One series, which I've kept with me since first discovering them in 1984 with the book, Spell for Chameleon, by Piers Anthony. The hero, Bink, is an outcast in his world, literally and figuratively. In his world, Xanth, every person has a special "magical" ability, from as mundane as causing a colored to spot to appear on a wall, to as grand as being able to transform other people into any living creature. Bink, it seems, has no such power, and as a result he is banished from the world for being different. Before being cast out he seeks help from the land's local magician, The good magician Humfrey. Ultimately his quest fails, and Bink is cast into our world, a place without magic.


The story takes a wonderful turn, and at one point finally Bink is returned to Xanth, and not only discovers his power, but finds that honor, goodness, truth aren't as apparent as he was taught growing up. Most importantly in the story Bink discovers love, with the character Chameleon, who also sought a cure for her malady, which was an ever evolving personality and persona. This book, so simple, and written for a young adult audience, created in my life a tone that was the basis for what would be rest of my life. Looking back, most kids were involved in sports, religion, social activities, I was swept away in these fantasy worlds, completely absorbed in the dream. At the time of reading them I didn't know that that parallels for reality was so closely running next to the fantasy world.

Bink, outcast, considered a loser because he was different, resonated with me, because at the same time I was dealing with the same types of issues. I was trying to understand at that early age my own sexual attractions, and besides that, much like Bink in his world, I in mine was considered an odd ball, a bit lonely, an outcast. My fantasy worlds were a life line, and they became my childhood gospels.

I've read 1,000s and 1,000s of books, some I have loved, some I just had to close the cover and shake my head. In those books though I am attracted to the characters who exhibit certain traits such as kindness, love, honor, passion, wisdom, truth, the desire to work for the good even when no reward is offered were the characters I loved the most. These characters were the basis of how I wanted to live my life. Looking back, with the clear focus of 20/20 vision of wisdom, I learned more from my fantasy life than I learned from characters such as Jesus, Moses, Abraham, Isaiah. My reading, entry into the fantasy world gave me the friends and mentors I couldn't find in the real world. Those books, little universes into their own right, gave me the power to grow into myself.

I still read some of those books from my boyhood. I've read "Spell for Chameleon 40 or 50 times in my life. I still read it, and will probably read it again this year. I know how the book ends, the twists, the turns, the story line. Yet as I read it, while it hasn't changed, I have changed. I have continued to evolve and grow in life. I love to see the friends I made in that book again and again, they're always there waiting for me. The message of the story, the underlying current is still true. Don't judge a book by its cover. Kindness and selfless acts are more rewarding than selfishness and mean-spiritedness. Love is worth fighting for. Passion keeps the heart pumping. Lies only beget lies, truth and honesty, are liberating. Being a loving human and loving fellow humans is the reward that makes life joyful.
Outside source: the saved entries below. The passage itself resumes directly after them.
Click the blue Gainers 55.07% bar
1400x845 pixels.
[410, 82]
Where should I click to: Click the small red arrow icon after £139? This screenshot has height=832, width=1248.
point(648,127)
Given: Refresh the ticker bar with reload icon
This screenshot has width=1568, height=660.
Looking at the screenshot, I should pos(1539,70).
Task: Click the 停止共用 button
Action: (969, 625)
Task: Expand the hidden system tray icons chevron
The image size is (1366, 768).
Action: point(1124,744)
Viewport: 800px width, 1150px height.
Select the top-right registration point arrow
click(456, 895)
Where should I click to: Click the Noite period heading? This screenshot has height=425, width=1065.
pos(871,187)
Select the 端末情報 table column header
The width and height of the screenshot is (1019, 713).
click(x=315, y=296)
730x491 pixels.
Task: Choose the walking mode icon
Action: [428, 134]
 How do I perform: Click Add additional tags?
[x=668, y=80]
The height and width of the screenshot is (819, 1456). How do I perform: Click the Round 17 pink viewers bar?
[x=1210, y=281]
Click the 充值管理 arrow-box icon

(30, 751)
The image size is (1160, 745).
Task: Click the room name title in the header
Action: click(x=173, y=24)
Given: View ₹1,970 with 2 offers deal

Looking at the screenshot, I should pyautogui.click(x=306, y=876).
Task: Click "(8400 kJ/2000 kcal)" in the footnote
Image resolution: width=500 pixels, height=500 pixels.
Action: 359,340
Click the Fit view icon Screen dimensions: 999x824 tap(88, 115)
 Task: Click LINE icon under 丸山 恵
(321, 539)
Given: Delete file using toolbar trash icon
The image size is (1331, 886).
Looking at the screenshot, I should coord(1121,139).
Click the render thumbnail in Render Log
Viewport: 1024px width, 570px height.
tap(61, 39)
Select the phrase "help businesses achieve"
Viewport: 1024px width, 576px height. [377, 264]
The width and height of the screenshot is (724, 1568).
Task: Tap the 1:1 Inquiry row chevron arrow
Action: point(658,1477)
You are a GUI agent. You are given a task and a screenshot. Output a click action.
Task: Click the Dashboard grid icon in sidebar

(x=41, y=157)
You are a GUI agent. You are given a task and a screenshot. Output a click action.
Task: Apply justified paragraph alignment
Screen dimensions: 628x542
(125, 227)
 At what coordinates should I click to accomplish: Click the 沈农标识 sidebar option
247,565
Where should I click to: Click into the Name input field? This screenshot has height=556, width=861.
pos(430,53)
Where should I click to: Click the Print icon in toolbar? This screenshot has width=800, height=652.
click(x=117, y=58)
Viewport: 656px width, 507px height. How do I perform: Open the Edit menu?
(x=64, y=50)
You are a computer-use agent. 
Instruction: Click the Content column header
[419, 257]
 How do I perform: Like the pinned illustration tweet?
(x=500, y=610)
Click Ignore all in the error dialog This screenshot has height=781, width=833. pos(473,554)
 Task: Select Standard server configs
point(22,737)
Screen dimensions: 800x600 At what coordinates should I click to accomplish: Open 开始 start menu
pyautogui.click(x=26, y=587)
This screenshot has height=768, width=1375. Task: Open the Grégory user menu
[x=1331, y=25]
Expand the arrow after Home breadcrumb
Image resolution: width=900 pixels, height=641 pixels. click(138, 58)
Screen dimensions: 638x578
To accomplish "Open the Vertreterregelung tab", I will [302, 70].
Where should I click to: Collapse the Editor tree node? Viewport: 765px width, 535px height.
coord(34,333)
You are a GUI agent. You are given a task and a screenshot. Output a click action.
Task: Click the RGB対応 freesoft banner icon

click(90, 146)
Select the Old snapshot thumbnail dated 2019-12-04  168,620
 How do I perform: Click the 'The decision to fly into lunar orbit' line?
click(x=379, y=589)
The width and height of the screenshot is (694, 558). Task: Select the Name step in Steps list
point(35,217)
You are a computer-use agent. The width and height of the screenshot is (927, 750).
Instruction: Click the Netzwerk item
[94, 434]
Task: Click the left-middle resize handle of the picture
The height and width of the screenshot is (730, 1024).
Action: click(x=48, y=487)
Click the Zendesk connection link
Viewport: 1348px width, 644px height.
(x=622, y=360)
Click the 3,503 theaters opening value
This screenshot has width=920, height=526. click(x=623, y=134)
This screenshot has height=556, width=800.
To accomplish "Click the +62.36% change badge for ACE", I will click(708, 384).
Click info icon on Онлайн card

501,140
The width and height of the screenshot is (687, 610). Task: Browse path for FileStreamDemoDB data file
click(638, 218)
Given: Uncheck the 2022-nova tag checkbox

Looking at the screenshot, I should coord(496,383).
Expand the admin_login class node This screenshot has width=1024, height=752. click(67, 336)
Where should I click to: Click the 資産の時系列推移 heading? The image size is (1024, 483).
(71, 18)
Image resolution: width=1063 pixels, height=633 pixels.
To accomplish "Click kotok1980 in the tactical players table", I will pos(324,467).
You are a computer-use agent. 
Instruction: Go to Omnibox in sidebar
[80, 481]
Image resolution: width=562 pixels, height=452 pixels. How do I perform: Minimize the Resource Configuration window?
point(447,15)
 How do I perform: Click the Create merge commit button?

My friends in those pages still wait for me. They're there to greet me. They're there to remind me of my boyhood fantasies to be a great person. They remind me that even though I'm different, it's my differences from others that are my gift. Bink was cast out; I was cast out as a gay man, as an atheist. Bink was brought back by his own actions of honor and love. I have found myself because of my own honor and love. Bink realized that his life was special not because he was going to fit into the standard of what was expected, but because his life was his own, he was special because he was Bink. Chameleon tried to hid her true self because not everyone loved every aspect of it. She learned from Bink and her own self discovery that she didn't outside people to love her, she need to love herself for who she was. Chameleon needed to be Chameleon. My life has become increasingly rich, rewarding, and wonderful because I no longer try to conform to society's definition of normal. I'm a gay man, married to another man (yes MARRIED). I'm a former Roman Catholic Priest who is an atheist. I've lost friends in life but have in losing some of those friends found a new family. I surround myself with positive energy and people. I cast out hatred and darkness. I chose to live my greatness in its own unique way.

Time to go, my friends are waiting.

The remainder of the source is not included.